> _Source information_
====

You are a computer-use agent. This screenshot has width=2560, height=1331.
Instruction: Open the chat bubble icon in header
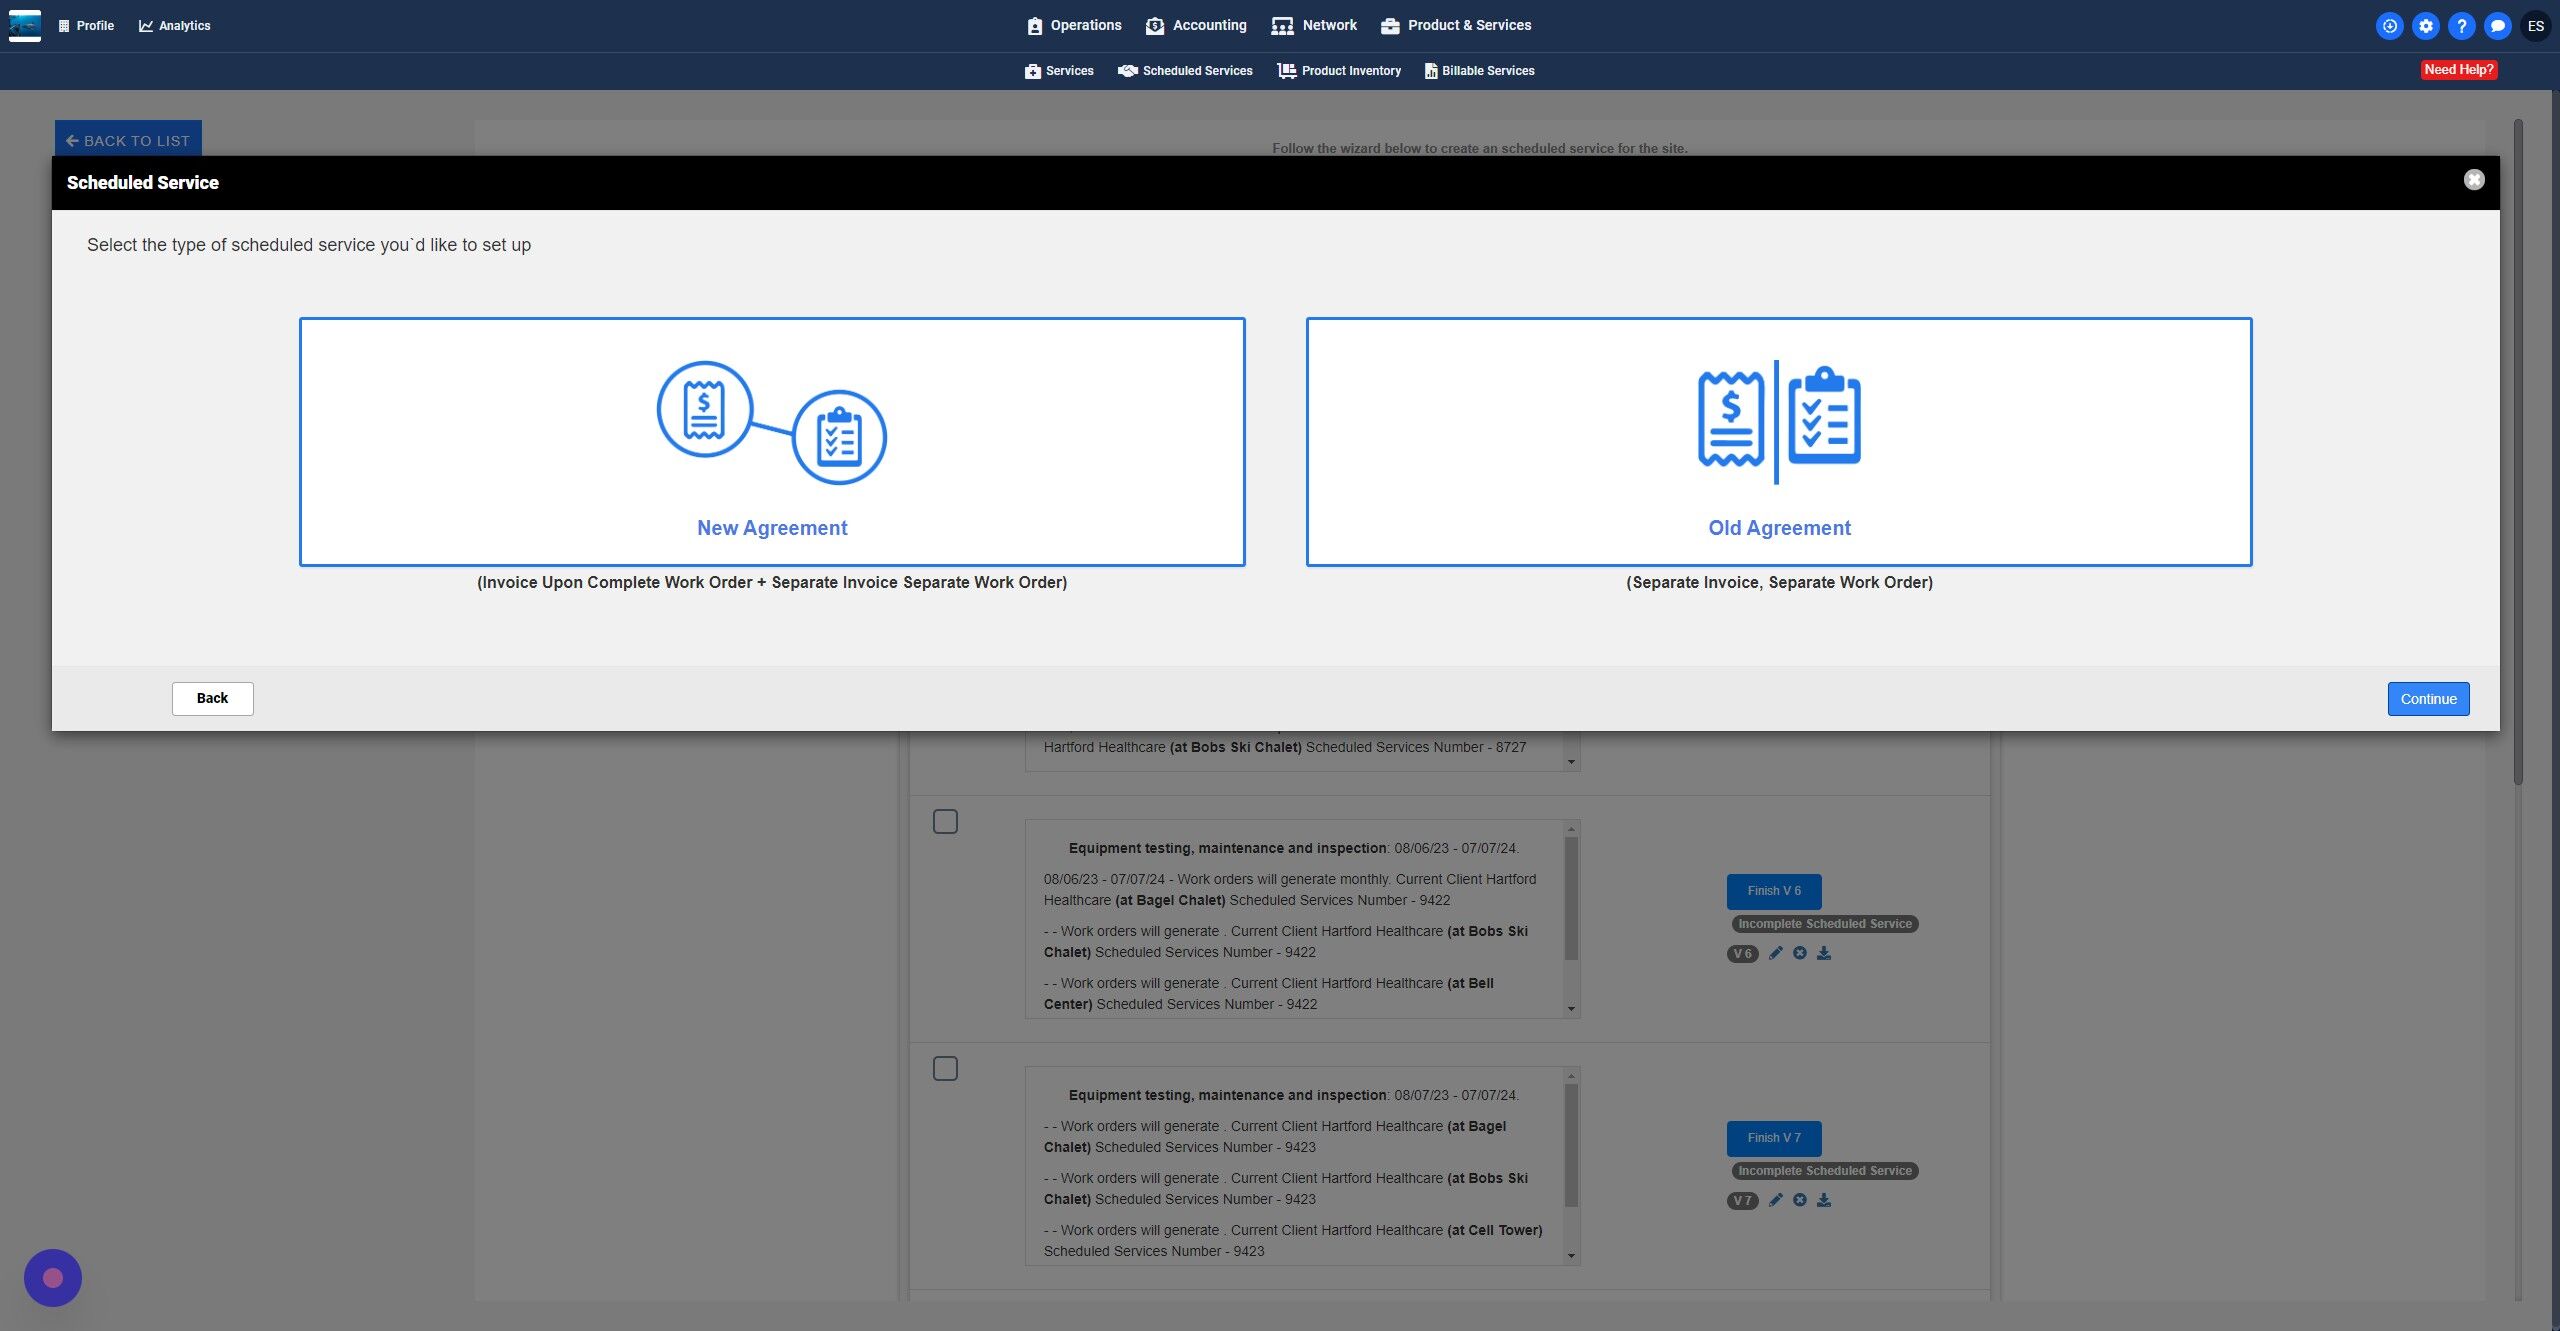coord(2497,26)
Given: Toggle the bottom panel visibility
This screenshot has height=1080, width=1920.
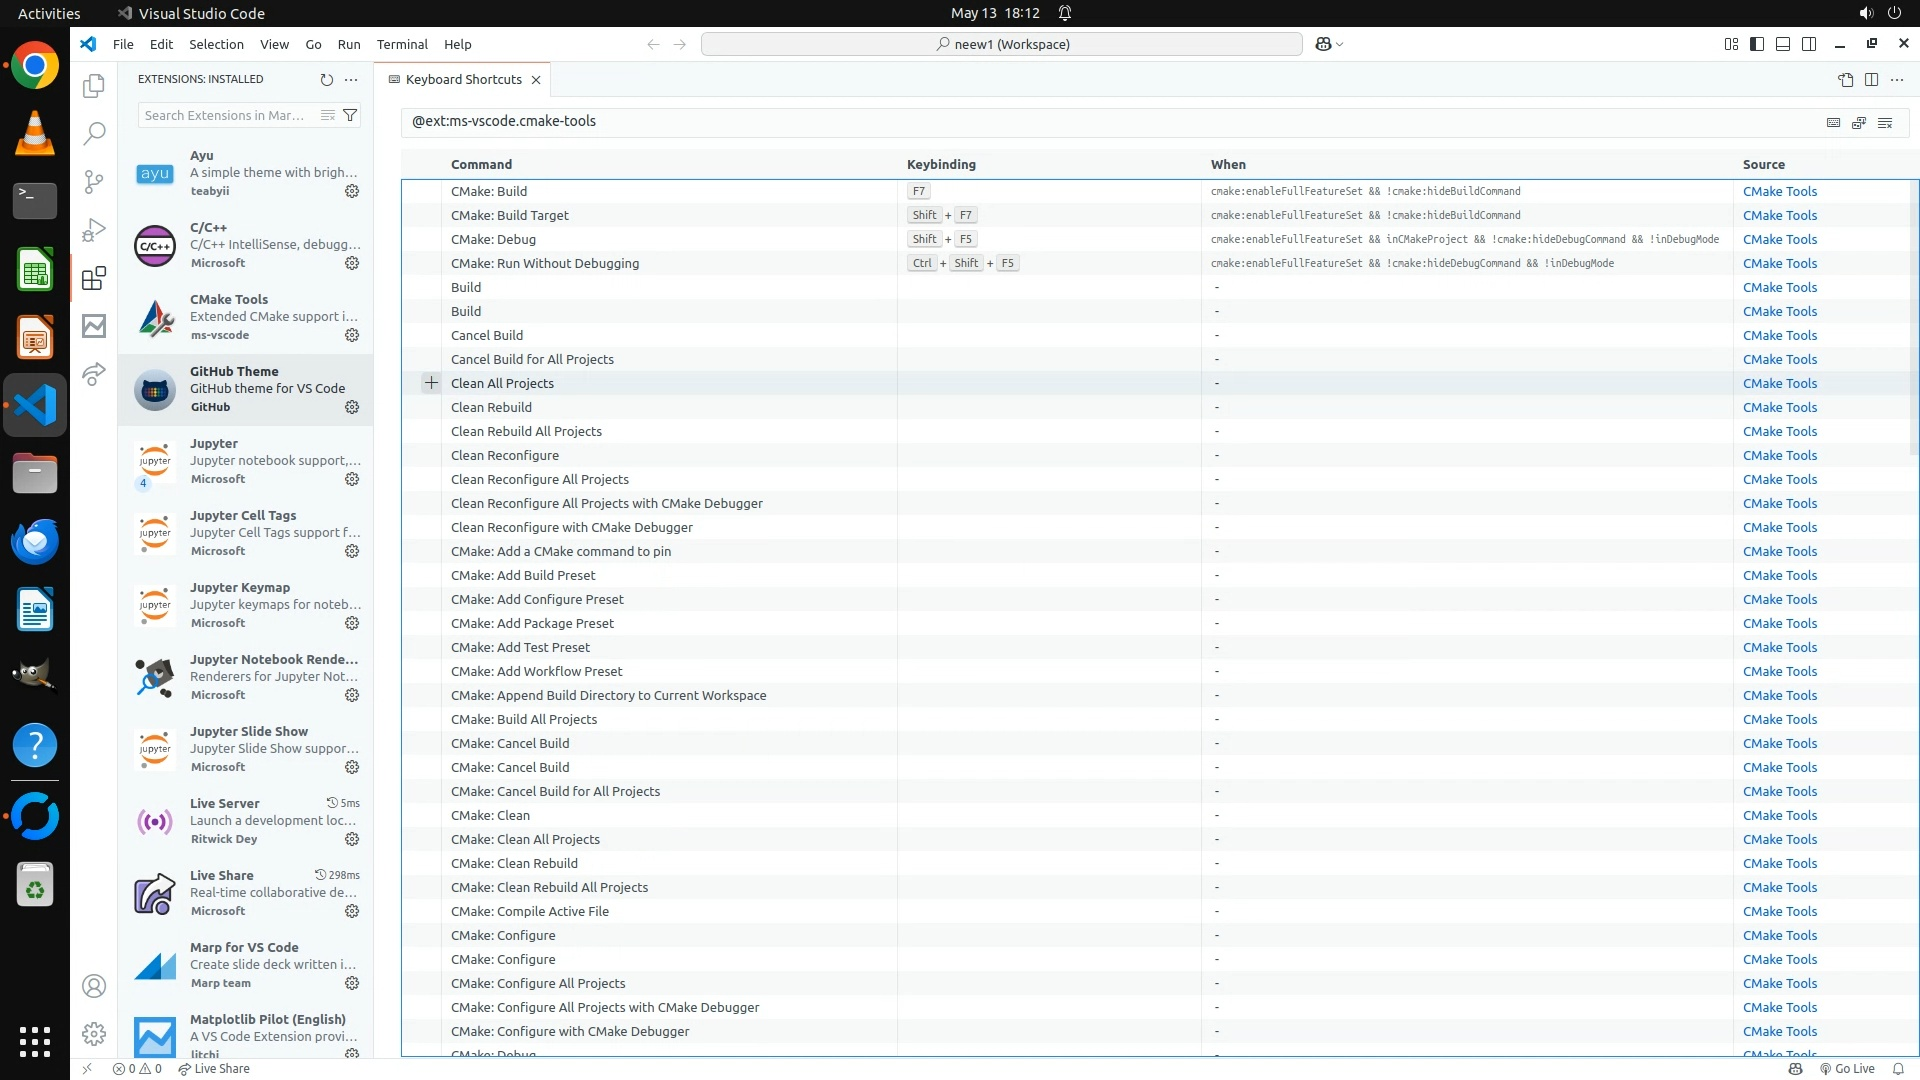Looking at the screenshot, I should click(1783, 44).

====

Set the entries down exactly, but not the pictures.

You are a computer-use agent. This screenshot has width=2560, height=1331.
Instruction: Open the chat bubble icon in header
coord(2497,26)
Given: Toggle the bottom panel visibility
This screenshot has height=1080, width=1920.
Looking at the screenshot, I should click(1783, 44).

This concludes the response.